In this case, entire processes
can be marked (by the user or by the programmer) or automatically
inferred as “background” processes, and migrated to the infrastructure
wholesale. Furthermore, off-loaded functionality can take on the role of a
“virtual client.” Even when the smartphone is turned off, the virtual
client can continue to run background tasks. Later when the smartphone
returns online, it can synchronize its state with the infrastructure.
Mainline augmentation: This category sits between primary
functionality outsourcing and background augmentation. Here the user may
opt to run a particular application in a wrapped fashion,
altering the method of its execution but not its semantics. Examples
are private-data leak detection (e.g., to taint-check an application or
application set), fault-tolerance (e.g., to employ multi-variant
execution analysis to protect the application from transparent bugs), or
debugging (e.g., keep track dynamically of allocated memory in the heap
to catch memory leaks). Unlike background augmentation, mainline
augmentation is interspersed in the execution of the application. Many
possibilities exist: for example, when a decision point is reached in
the taint-check example, the application on the smartphone may block,
perhaps causing the clone to rewind back to a known checkpoint, and to
re-execute forward with taint-tracking, before deciding.

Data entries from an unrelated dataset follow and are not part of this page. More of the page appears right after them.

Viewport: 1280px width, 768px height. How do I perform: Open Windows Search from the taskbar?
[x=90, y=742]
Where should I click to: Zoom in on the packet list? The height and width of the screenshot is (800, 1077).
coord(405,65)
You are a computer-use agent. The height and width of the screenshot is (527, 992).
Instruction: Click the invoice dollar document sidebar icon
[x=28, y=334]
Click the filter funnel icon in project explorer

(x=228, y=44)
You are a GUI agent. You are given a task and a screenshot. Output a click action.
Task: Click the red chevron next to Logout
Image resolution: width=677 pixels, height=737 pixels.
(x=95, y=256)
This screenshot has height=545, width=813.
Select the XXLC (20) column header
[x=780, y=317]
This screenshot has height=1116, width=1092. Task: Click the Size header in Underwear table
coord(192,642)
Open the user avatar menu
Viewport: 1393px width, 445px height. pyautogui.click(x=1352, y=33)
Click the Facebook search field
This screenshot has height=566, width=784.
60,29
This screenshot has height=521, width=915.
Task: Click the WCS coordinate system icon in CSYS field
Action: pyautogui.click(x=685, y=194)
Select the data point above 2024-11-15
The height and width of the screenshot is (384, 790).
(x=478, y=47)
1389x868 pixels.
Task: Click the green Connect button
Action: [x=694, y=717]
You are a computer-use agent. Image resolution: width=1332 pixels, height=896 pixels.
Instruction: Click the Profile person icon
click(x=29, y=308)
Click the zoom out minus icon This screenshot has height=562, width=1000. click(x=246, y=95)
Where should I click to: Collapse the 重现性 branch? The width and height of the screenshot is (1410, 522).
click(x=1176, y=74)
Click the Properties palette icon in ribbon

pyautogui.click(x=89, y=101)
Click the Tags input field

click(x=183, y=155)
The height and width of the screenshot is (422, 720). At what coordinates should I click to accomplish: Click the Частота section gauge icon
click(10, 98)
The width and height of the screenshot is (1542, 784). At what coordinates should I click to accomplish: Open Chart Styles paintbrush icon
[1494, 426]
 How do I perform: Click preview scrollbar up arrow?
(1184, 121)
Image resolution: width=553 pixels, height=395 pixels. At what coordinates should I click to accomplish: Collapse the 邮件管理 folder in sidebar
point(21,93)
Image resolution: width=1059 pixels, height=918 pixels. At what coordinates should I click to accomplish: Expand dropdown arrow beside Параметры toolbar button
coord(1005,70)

Hardware augmentation: This category is interesting because it
compensates for fundamental weaknesses of the smartphone
platform, such as memory caps or other constraints, and hardware
For demonstration, we wrote a file system scanning application in the
DalvikVM, the execution environment of the original Google Android phone
(HTC G1). We ran it to scan 100,000 directories and files. On the HTC
G1 the process took 3953 seconds. This was much higher than we
expected. Through a debugger, we discovered that the program invokes
garbage collection very frequently due to memory pressure. Just using
faster hardware—we ran on a QEMU-emulated single-core virtual machine
on a Dell Desktop with a 2.83GHz CPU and 4GB RAM—significant savings
can be observed even while thrashing: our scenario only took 336 seconds
(11.8x). If we were to modify the heap and stack allocation of the
virtual machine to remove most garbage collection activity, it could
improve that significantly. A similarly powerful augmentation might
execute a clone on an x86 port of the Android platform, removing the
costs of emulating the ARM processor in the G1 Android smartphone.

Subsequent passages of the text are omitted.